= WORK TASK =
Take the entries below and print, exactly, the stretch from the line containing "site info text" through the line containing "Task: Open the bar chart report icon", both included.

Pixel coordinate grounding data
● ● ●
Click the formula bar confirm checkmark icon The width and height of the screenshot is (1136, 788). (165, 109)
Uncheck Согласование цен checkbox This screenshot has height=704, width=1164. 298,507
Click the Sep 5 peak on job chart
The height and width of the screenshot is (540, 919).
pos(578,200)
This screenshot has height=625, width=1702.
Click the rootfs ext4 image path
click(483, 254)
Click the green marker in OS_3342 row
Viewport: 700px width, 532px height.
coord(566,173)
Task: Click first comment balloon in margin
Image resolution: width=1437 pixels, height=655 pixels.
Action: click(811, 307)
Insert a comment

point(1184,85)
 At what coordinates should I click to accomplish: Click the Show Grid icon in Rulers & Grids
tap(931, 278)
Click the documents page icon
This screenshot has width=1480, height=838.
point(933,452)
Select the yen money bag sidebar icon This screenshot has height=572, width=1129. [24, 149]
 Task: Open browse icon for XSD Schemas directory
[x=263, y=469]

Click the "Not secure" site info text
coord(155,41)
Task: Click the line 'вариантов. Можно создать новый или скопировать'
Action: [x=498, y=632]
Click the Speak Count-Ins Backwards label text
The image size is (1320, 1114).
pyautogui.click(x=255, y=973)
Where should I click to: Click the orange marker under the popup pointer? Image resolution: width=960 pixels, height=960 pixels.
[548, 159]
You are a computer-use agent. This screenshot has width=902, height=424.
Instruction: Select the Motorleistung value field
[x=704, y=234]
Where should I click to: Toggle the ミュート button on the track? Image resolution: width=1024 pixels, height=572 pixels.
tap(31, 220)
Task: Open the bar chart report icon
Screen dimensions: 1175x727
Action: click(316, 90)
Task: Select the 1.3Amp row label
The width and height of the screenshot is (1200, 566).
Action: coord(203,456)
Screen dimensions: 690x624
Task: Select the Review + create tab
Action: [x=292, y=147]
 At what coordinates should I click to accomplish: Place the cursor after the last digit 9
● ● ●
= RESULT FOR THIS TASK =
Click the "Not secure" site info text
coord(155,41)
Task: Click the line 'вариантов. Можно создать новый или скопировать'
Action: [x=498, y=632]
Click the Speak Count-Ins Backwards label text
The image size is (1320, 1114).
pyautogui.click(x=255, y=973)
Where should I click to: Click the orange marker under the popup pointer? Image resolution: width=960 pixels, height=960 pixels.
[548, 159]
You are a computer-use agent. This screenshot has width=902, height=424.
Instruction: Select the Motorleistung value field
[x=704, y=234]
Where should I click to: Toggle the ミュート button on the track? Image resolution: width=1024 pixels, height=572 pixels.
tap(31, 220)
Task: Open the bar chart report icon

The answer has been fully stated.